ISNI: A New System for Name Identification

If I like a novel of one author, I look to see what else he or she has written. the same is true if I find somebody who writes well on topics that interest me, so I would like to find all he or she has written in any form—whether book, article, or blog. the same applies to all creators—composers, performers, film directors, researchers, artists, producers, publishers, and others.

The importance of the creator in determining selection is clearly important to me; titles give me an idea about subject whereas creators give me an idea about quality and pertinence. Yet existing online databases including search engines, online book shops, and to a lesser extent library catalogs, are poor in grouping by creator.
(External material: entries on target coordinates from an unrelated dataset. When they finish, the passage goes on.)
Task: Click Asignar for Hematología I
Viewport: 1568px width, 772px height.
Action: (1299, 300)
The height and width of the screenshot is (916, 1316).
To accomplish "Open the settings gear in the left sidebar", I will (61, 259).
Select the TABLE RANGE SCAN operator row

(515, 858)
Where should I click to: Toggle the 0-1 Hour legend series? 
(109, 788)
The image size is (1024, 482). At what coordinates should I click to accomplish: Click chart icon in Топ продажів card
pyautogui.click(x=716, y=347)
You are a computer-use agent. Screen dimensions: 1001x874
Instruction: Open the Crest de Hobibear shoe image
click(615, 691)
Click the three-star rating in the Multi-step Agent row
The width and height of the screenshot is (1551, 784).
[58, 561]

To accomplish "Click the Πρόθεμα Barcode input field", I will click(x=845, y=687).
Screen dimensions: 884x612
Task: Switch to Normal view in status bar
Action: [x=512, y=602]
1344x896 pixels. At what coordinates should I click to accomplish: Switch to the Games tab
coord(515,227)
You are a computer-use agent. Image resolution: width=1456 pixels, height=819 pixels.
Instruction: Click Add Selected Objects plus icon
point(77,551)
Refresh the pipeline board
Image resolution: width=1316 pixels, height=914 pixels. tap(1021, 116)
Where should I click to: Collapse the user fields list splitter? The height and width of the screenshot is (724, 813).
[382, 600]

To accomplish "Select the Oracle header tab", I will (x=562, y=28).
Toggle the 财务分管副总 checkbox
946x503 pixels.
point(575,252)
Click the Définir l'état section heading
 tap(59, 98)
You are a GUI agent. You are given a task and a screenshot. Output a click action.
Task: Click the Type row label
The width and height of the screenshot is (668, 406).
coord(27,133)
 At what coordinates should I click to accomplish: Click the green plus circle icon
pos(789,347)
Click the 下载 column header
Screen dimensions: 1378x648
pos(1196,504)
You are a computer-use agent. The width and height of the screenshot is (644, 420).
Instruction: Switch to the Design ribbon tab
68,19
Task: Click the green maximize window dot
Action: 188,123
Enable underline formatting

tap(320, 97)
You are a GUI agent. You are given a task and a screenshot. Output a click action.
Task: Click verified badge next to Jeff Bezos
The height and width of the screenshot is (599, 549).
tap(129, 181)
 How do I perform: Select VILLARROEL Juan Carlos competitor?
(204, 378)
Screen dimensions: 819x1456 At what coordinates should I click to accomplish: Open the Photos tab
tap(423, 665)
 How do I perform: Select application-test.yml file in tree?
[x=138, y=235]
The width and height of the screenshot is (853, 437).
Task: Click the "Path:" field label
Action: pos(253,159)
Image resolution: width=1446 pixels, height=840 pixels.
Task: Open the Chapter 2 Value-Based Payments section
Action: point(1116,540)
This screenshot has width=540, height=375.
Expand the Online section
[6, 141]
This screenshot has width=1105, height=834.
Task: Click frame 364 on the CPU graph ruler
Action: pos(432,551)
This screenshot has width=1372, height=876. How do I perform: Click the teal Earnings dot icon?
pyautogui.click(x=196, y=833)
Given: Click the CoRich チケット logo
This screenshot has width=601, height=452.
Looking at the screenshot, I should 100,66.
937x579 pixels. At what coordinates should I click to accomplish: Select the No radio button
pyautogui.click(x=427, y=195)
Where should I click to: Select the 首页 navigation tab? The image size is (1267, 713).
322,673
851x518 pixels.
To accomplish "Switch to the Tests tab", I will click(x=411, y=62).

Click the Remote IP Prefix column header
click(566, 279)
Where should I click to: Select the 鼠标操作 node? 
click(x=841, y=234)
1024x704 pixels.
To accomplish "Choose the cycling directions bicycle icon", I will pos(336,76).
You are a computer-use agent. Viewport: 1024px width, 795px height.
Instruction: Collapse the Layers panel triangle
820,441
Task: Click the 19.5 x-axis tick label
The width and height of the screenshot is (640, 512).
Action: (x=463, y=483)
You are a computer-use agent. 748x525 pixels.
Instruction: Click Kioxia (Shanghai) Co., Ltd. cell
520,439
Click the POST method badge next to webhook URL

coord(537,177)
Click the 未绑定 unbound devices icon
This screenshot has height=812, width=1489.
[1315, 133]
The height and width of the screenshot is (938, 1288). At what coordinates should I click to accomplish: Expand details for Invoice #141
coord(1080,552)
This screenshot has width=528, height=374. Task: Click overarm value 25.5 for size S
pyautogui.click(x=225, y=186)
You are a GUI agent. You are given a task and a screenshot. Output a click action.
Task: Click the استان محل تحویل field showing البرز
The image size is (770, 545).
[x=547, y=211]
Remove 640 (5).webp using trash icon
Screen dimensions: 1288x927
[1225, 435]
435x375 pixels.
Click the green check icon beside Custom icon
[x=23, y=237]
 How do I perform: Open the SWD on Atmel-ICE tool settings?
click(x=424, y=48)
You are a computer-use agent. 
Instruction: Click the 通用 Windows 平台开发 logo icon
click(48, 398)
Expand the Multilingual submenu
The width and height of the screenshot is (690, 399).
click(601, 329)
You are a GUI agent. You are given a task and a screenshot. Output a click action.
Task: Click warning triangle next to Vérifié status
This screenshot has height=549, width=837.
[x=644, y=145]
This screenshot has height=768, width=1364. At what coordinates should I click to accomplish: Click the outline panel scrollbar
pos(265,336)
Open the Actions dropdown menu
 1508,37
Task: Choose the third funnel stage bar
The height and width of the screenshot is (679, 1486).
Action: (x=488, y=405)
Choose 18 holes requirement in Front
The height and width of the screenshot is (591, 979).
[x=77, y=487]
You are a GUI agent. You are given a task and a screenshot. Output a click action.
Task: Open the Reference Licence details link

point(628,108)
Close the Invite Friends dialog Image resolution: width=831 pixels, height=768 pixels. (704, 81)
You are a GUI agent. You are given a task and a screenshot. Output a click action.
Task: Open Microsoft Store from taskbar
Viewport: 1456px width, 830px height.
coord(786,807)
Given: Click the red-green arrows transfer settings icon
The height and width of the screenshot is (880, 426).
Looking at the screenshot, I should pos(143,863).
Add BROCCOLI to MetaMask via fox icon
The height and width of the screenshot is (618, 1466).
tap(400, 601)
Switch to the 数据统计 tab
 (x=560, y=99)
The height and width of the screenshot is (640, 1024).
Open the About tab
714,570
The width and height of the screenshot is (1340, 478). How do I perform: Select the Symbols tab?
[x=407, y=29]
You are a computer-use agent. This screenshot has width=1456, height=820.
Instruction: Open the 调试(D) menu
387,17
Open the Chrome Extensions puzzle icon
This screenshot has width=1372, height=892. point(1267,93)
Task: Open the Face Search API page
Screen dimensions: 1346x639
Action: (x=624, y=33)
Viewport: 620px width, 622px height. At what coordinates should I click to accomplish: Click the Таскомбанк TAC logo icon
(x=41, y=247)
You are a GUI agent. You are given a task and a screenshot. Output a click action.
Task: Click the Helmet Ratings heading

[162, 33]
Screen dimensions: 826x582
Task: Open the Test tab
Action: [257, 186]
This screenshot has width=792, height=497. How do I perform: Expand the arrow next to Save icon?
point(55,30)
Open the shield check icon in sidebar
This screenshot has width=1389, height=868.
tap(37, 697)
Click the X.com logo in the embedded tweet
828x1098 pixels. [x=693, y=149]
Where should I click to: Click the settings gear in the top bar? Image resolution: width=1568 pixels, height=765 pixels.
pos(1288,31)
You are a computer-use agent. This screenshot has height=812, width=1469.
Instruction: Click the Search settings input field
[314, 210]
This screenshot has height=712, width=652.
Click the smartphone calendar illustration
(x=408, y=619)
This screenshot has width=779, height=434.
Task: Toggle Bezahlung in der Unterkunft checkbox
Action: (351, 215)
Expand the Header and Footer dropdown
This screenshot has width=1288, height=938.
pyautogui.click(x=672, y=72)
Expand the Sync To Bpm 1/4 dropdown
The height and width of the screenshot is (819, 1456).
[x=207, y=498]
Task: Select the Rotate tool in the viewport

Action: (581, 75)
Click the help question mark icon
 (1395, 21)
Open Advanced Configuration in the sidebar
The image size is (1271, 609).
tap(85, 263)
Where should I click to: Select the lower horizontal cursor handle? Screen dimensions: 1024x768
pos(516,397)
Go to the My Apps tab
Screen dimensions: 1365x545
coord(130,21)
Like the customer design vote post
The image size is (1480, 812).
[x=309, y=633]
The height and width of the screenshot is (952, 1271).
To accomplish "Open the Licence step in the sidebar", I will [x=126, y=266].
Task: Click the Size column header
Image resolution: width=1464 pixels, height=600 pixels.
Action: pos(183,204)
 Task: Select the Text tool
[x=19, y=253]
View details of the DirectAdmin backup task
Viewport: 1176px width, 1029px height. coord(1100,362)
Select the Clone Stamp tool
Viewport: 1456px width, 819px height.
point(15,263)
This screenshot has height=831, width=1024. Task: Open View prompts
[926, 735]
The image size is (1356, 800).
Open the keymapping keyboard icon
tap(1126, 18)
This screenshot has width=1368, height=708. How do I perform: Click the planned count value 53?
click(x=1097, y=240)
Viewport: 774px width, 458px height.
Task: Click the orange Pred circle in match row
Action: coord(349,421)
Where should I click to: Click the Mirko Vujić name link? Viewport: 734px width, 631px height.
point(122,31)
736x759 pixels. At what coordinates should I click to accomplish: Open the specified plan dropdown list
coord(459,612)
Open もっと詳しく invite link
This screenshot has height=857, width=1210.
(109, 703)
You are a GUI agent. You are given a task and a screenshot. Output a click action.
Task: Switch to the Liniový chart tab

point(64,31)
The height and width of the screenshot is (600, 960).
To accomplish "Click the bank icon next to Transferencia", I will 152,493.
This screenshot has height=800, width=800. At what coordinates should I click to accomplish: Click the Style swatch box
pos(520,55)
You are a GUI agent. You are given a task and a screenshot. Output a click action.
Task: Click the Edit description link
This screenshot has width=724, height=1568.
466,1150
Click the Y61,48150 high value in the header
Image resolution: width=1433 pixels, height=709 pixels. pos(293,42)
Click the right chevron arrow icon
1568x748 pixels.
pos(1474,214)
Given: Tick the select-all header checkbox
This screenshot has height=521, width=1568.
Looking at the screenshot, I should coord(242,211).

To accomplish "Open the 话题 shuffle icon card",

In most Internet sites, when you click on “more by this author, composer, etc.” typically a keyword search is launched that returns both imprecise and incomplete results. The user cannot be sure that what is proposed is, in fact, created by the same author. Further searches are often necessary for identity identification.

Identification of creators and other contributors is also critical to societies who administer rights information and royalty payments. These societies in their day-to-day work to channel the incoming royalty payments, often find themselves in a position of searching for information to accurately identify the rights holders. As the market is shifting from physical towards digital and from purchased copy to licensed access, the accurate and unambiguous identification of the parties involved is even more important, not only to rights management systems but also to trade organizations, publishers, aggregators, distributors, and retailers. The current efforts of libraries, rights management societies, and trade organizations to disambiguate creators are arduous, and their efforts are duplicated.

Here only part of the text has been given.